2. Do planks burn belly fat?
Planks do burn calories and fat, but not necessarily from your belly. Sadly, there is no such thing as spot reduction. Your body stores and burns fat globally, and not just from the areas you exercise.
So, to lose belly fat, you’ll need to exercise your entire body and lose fat from all over.
3. Planks hurt my back – what’s going on?!
If planks hurt your back, you are probably doing something wrong. The most likely cause is letting your hips drop down toward the floor, as this puts a lot of stress on your lumbar spine.
Video yourself planking and look for performance faults. Fix what you see, and you should find that your back is no longer a problem. However, if you still have back pain when planking, you may have an underlying injury and should seek medical advice.
4. How long should I plank for?
It’s generally best to plank for as long as possible, ending your set when your form starts to deteriorate. However, suppose you can hold a plank for more than a couple of minutes. In that case, it’s probably too easy to be beneficial, and you should try and more demanding variation rather than plank for even longer.
While long-duration planks are impressive, they are not very time efficient, and there are better, more effective ways to develop a stronger core.
One way to make planks more challenging is to tense your core harder. Doing this could reduce your planking time to as little as 20-30 seconds per set. This is called the Russian kettlebell challenge or hardstyle plank.

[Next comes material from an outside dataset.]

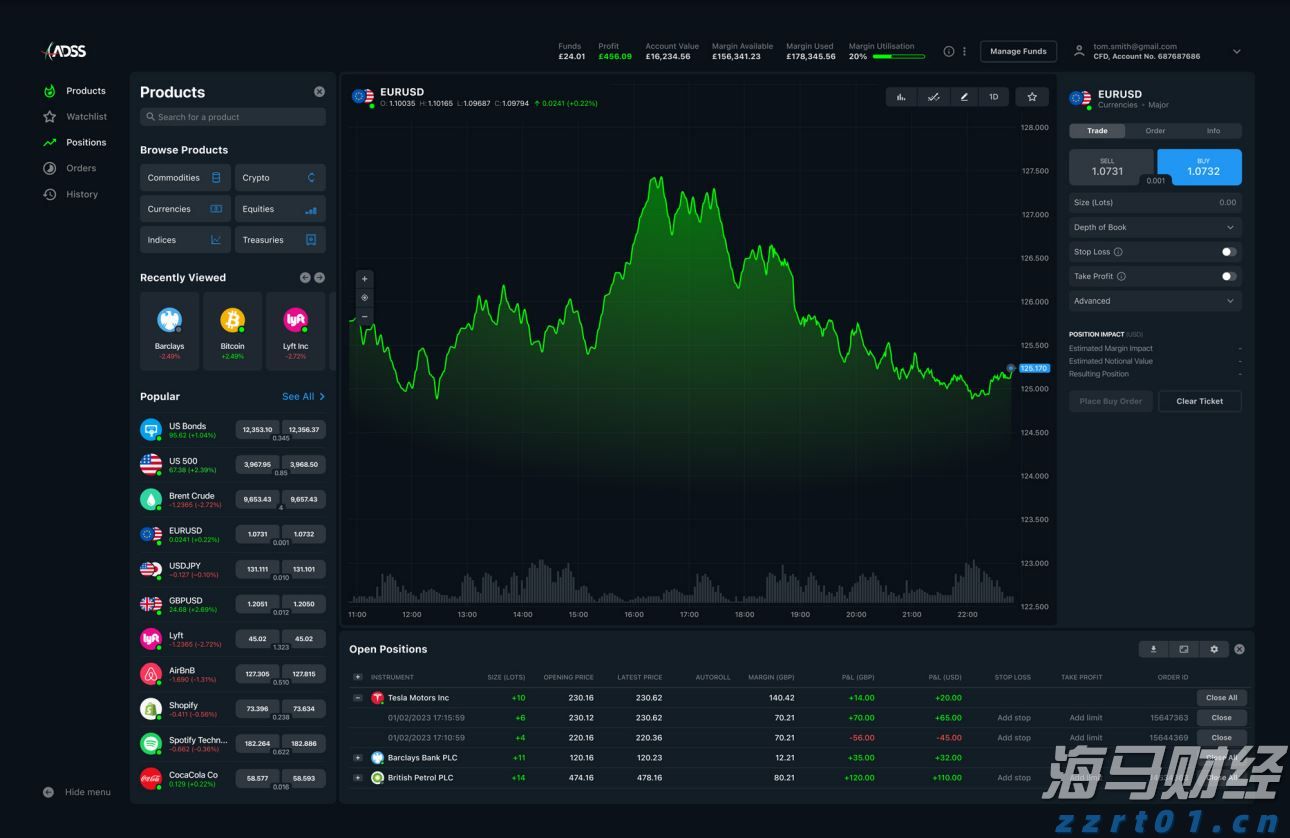Screen dimensions: 1290x838
Task: Open Open Positions settings gear
Action: 1213,649
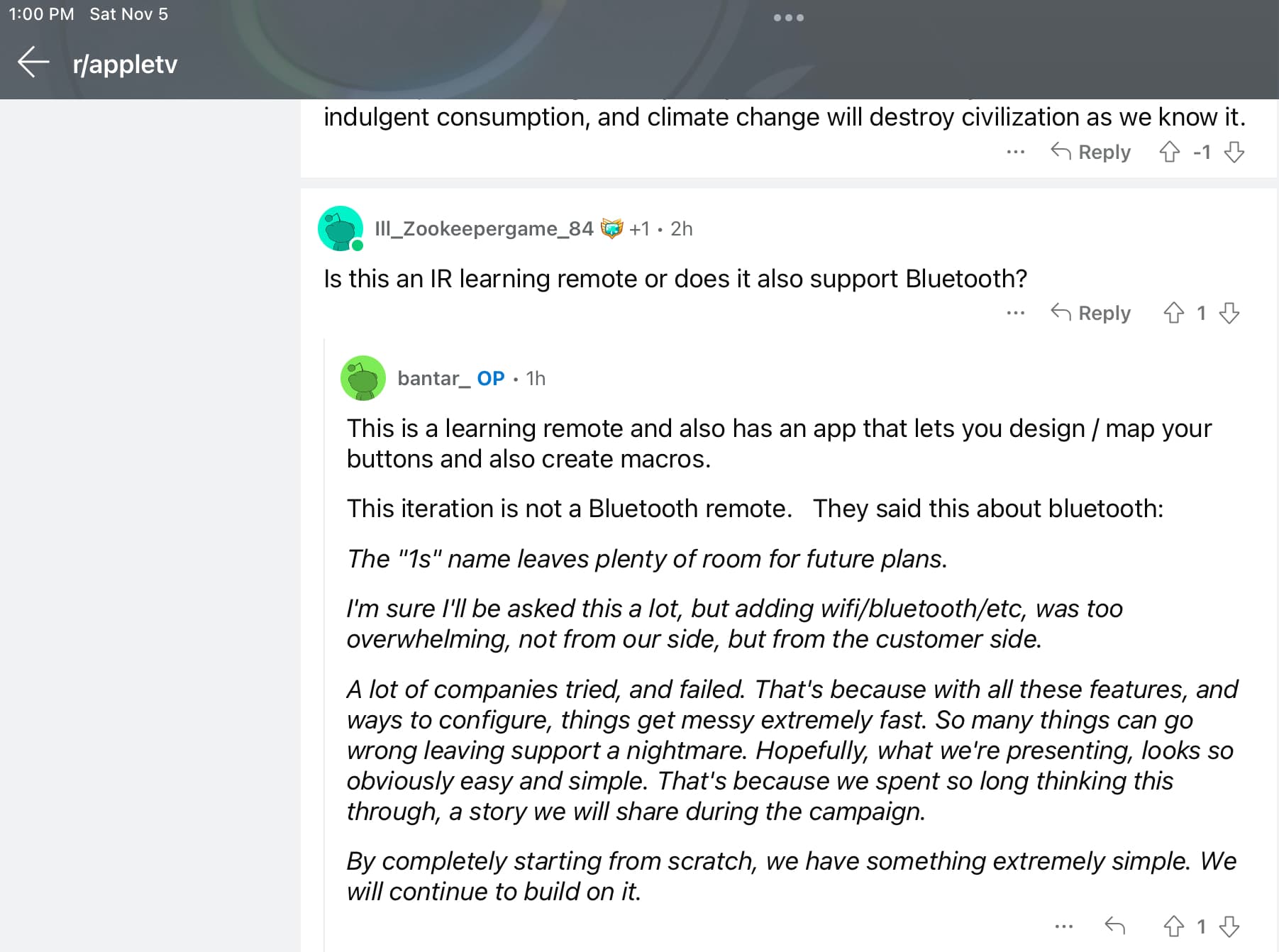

Read more about RKC planks here.
5. Can I wear a weighted vest to do planks?
Yes indeed! Weighted vest planks are a great way to make your core workout more challenging and increase the load on your muscles gradually and progressively. You can also make planks harder by resting a weight plate across your hips or getting a training partner to do it for you.
However, weighted planks put more stress on your lower back, so they’re best left to fit experienced exercisers with no history of back pain.
Plank Form – Closing Thoughts
Planks are a widely performed exercise, but many people don’t do them correctly. That’s a shame because, when done right, the plank is a very powerful move for building a stronger core.
If you can’t feel planks working or they hurt your back, there is a good chance that you’re doing them wrong.
Use the information in this article to analyze your plank performance and learn how to plank correctly. Then, once you’ve mastered the plank, you can add variety to your core workouts with the seven variations and alternatives provided.